What are the key elements that you can find in a franchise agreement?
Franchise agreements are made up of a long list of provisions that you, the franchisee, must agree to before you can start running a franchise business. Expect to see all of these, no matter which franchising code you review.
Trademarks and their usage
When you buy a franchise, you take on that brand’s trademarks as an official extension of the brand. This includes logo, slogan and brand colours.
This also has to do with which specific brand trademarks can be used and how to use them. Franchise agreements can differ in this regard, with separate franchisors offering few or many brand trademarks and unique restrictions.
Franchise location and territory rights
These provisions lay out the precise location of your franchise and what options you have as a franchisee. One franchising code may offer different customisation opportunities than another.
Advertising standards
Because you represent the brand, you’ll be expected to follow certain guidelines when advertising. Here, the franchisor will explain all of its standard advertising procedures. This also typically includes key performance indicators (KPIs) and any other marketing plan.
Product and service restrictions
There may be limitations on how much you can customise your franchise’s products or services. However, franchisors are often open to new ideas and may welcome any especially useful innovations you might have.

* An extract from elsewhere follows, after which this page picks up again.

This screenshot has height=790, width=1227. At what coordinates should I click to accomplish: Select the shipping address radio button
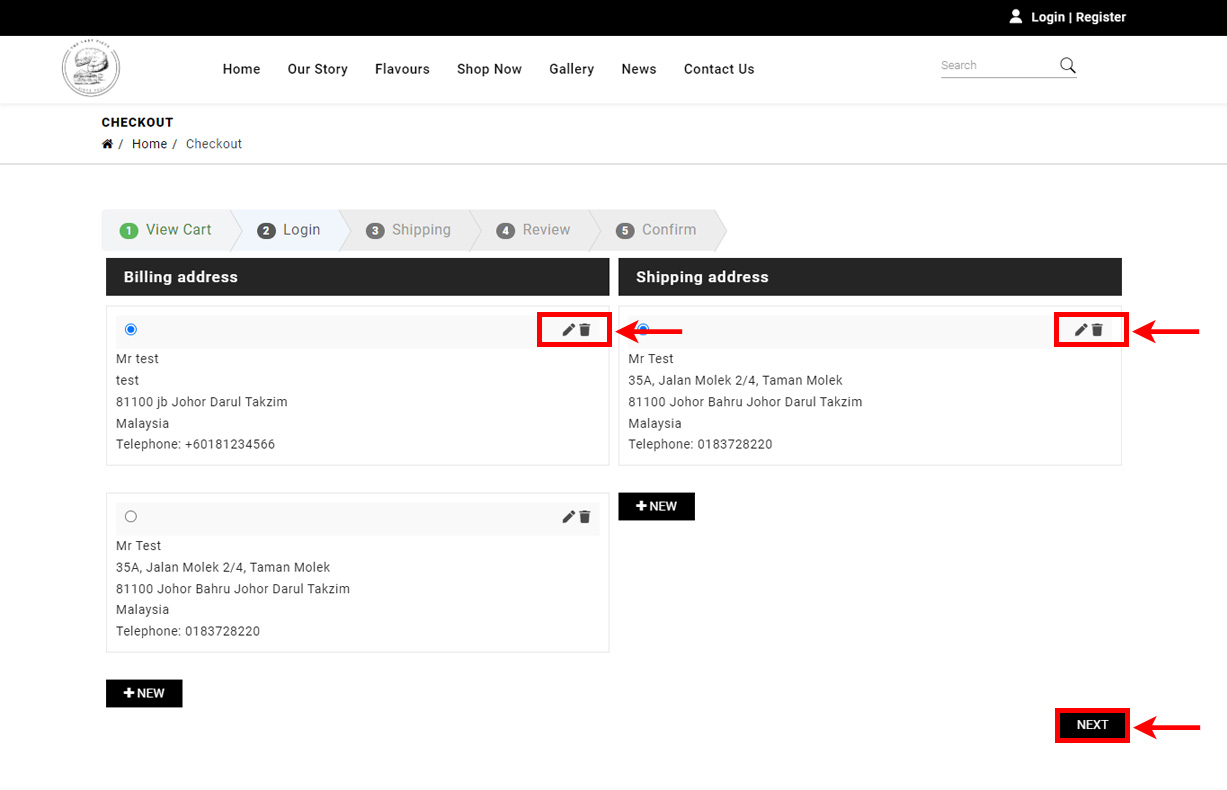[x=643, y=329]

What happens at the end of the agreement
The franchise agreement only lasts for a set amount of time — typically between 5 to 10 years — before agreement renewals, terminations or transfers happen. This part explains what franchise rights you have as a franchisee when the terms expire. For example, many franchise agreements expect you to renew the contract; failure to do so could be a breach of the terms and might lead to your termination.
Terms of the franchise
Liability limits, ownership and severability are all core components of a franchising code. Sometimes these terms are publicly available — other times, you may need to ask about them. These provisions are usually negotiable.
Obligations and duties
You will typically be held accountable for both an ongoing and initial franchise fee that you pay the franchise in exchange for the right to use their intellectual property. Additionally, you may be expected to use a portion of your sales cash to pay for other aspects of the franchise arrangement, such as national advertising.
The restraint of trade clause
This common commercial law doctrine lays out what you are legally restricted from doing after your relationship with the franchise ends, such as competing with the franchise or sharing trade secrets.
Find out more: Still not sure which franchise you should invest in? Learn how to choose the right franchise.
Important things to keep in mind when signing a franchise agreement
Here, we’ll go over a few important things to keep in mind before walking into a negotiation. If you don’t see your question answered here, check out our comprehensive FAQ.
What are the different types of franchise agreements?
There are four primary types of franchise agreements, which determine what the franchise relationship will be:
- Basic franchise agreements (also called single-unit agreements; if you’re new to franchising, this is most likely the type you’ll see).
- Master franchise agreements.
- Area developer agreements (sometimes referred to as multi-unit agreements).
- Area representative agreements (master agent agreements).
How is intellectual property handled?
Intellectual property can include a long list of brand assets bestowed upon you as part of a franchising agreement. The use of the pre-established intellectual property is at the heart of any franchising relationship. When you become a franchisee, you are starting a business relationship with the franchisor in exchange for this.
What is a franchise disclosure document?
This is separate from the franchise agreement, but it will come with the deal. This provides the franchisor with a contractual obligation to give certain facts about the franchise to the franchisor while also requiring the franchisee to give information to the franchisor.
The point of a disclosure document is to provide the franchisee with all the information they need so they can make an educated, informed decision when deciding to partner with the franchise, as well as keep the franchisor informed to update a future disclosure document.
Do you need to hire a franchise lawyer for a franchising agreement?
As the name implies, a franchise lawyer specialises in franchise law. This can make them invaluable when negotiating a franchise agreement’s terms.
These professionals can help you:
- Write up a franchise agreement.
- Negotiate the terms of the contract.
- Resolve a franchise dispute.
- Understand trademarks and the licence agreement.
- Make better-informed decisions using professional legal advice.
In short, they can help you with the entire process of buying and running a franchise in addition to helping with the franchise agreement. Hiring a franchise lawyer is highly recommended before agreeing to any terms.
Find out more: Need help pitching yourself to a franchisor? Learn how to stand out from other franchisees.
Negotiating a franchising agreement begins with understanding its parts
While there’s a lot to understand about franchising agreements, this guide should give you a head start when you’re ready to start negotiating the terms of a contract. With this, you’ll be far better equipped to obtain favourable provisions from a franchise agreement than if you come unprepared.